Montag, 11. Juli 2011

Biogetreide: Karten neu gemischt





Das Chaos der vergangenen Jahre auf dem Markt für Biogetreide hinterließ Opfer - nicht nur Bauern zählen dazu. Auch Werner Lampert geriet mit "zurück zum Ursprung" in die Bredouille.

HANS GMEINER Salzburg (SN). Auf dem heimischen Biogetreidemarkt geht es wieder einmal rund. Nach dem endgültigen Straucheln der Agentur für Biogetreide, dem einstmals größten Vermarkter in Österreich, der vor einem Monat Konkurs anmeldete, zog nun kurz vor der Ernte auch die Bio-Qualitätsgetreide (BQG) die Notbremse. Diese Gesellschaft, die mehrheitlich den Bio-Austria-Landesverbänden Niederösterreich und Burgenland gehört, war in die Geschäfte der Agentur für Biogetreide eingetreten. Ohne Erfolg. Die BQG wird heuer kein Getreide mehr übernehmen, sondern sich aus dem Geschäft zurückziehen.

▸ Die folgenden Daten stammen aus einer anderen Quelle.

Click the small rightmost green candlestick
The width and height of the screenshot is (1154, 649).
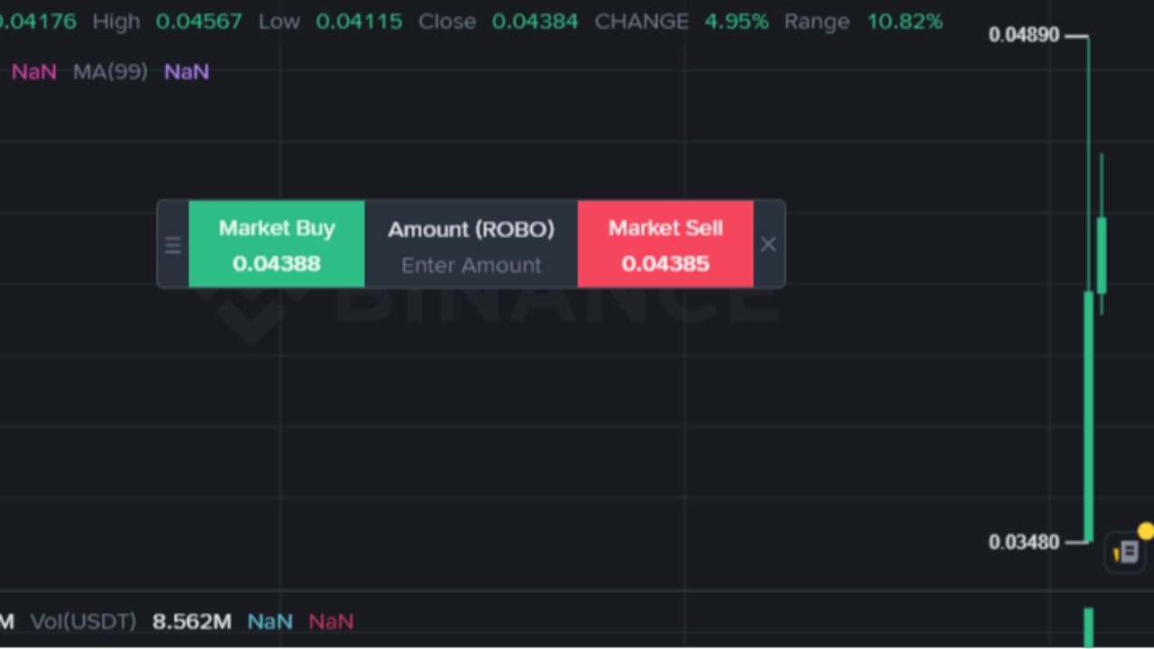click(1102, 254)
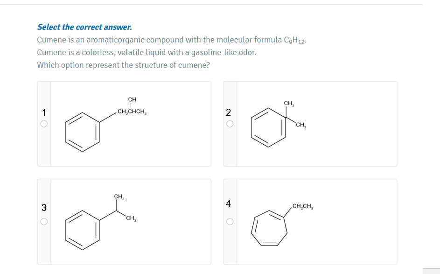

Damit werden die Karten auf dem rund 200.000 Tonnen großen Markt unmittelbar vor der heurigen Ernte neu gemischt. Neuer großer Player neben der Crop Control, einer Tochter der saatbaulinz, und dem burgenländischen Händler Pinczker, ist die Raiffeisen Ware Austria (RWA). Die neu gegründete Tochtergesellschaft Biogetreide Austria (BGA) kauft über die Lagerhäuser heuer erstmals Biogetreide auf. Diese drei Unternehmen werden sich, so rechnet man in der Branche, rund 75 Prozent des Markts teilen.

Die Agentur für Biogetreide und die BQG hinterließen einen Scherbenhaufen. Nicht nur, dass sich viele Bauern kurzfristig neue Abnehmer suchen müssen, sie müssen sich auch noch mit mageren Preisen für die vorjährige Ernte zufrieden geben. Bei Biobrotgetreide kamen die BQG-Lieferanten nach einer späten Nachzahlung letztendlich auf einen Preis von rund 220 Euro pro Tonne. Das war nicht mehr, als auch für konventionell erzeugte Ware gezahlt wurde.

Aber nicht nur Bauern zahlten drauf. So ist dem Vernehmen nach etwa auch bei Werner Lampert und seinem "zurück zum Ursprung"-Programm für den Discounter Hofer Feuer am Dach. "Nach dem Rückzug der BQG, die ihm bisher über die BQG-Mutter Agricultura, eine PR-Gesellschaft, das Getreide lieferte, steht er nun ohne Vertragsbauern und ohne Versorgungsstrukturen für das kommende Jahr da", heißt es in der Branche.

Genau das aber war bisher eine der zentralen Säulen des "zurück zum Ursprung"-Konzepts. Dort stehen die Bauern als Persönlichkeiten, die Vertrauen schaffen sollen, im Mittelpunkt. Lamperts ganzer Stolz war bisher, dass die Herkunft des Getreides bei jedem einzelnen Stück Gebäck bis hin zu den Adressen samt Fotos der Bauern, die das Getreide dafür lieferten, per Internetcode nachvollziehbar gemacht wurde.

Die Branche schaut Lampert, der für die "Salzburger Nachrichten" nicht erreichbar war, genau auf die Finger. "Nun muss er in kurzer Zeit alles neu organisieren", heißt es mit einem Anflug von Schadenfreude. "Jetzt braucht er neue Vertragsbauern, muss die aufwendigen und personenorientierten Marketingmaßnahmen neu aufstellen und entsprechende neue Versorgungsstrukturen aufbauen", heißt es in der Branche. "Wir sind gespannt, wie er das hinbringt."

Laut Branchenkennern geht es dabei um ein jährliches Volumen von rund 8000 Tonnen Biobrotgetreide und 6000 Tonnen Biofuttergetreide.

Dem Vernehmen nach hat Lampert in den vergangenen Wochen nicht weniger als fünf Unternehmen mit der Aufbringung von Biogetreide für das kommende Jahr beauftragt. Dazu gehören die Raiffeisen Ware Austria genauso wie der Futtermittelhersteller Vitakorn, bisher Gesellschafter der Agentur für Biogetreide, oder die Mauthner-Gruppe, einer der größten privaten Landesproduktenhändler Österreichs.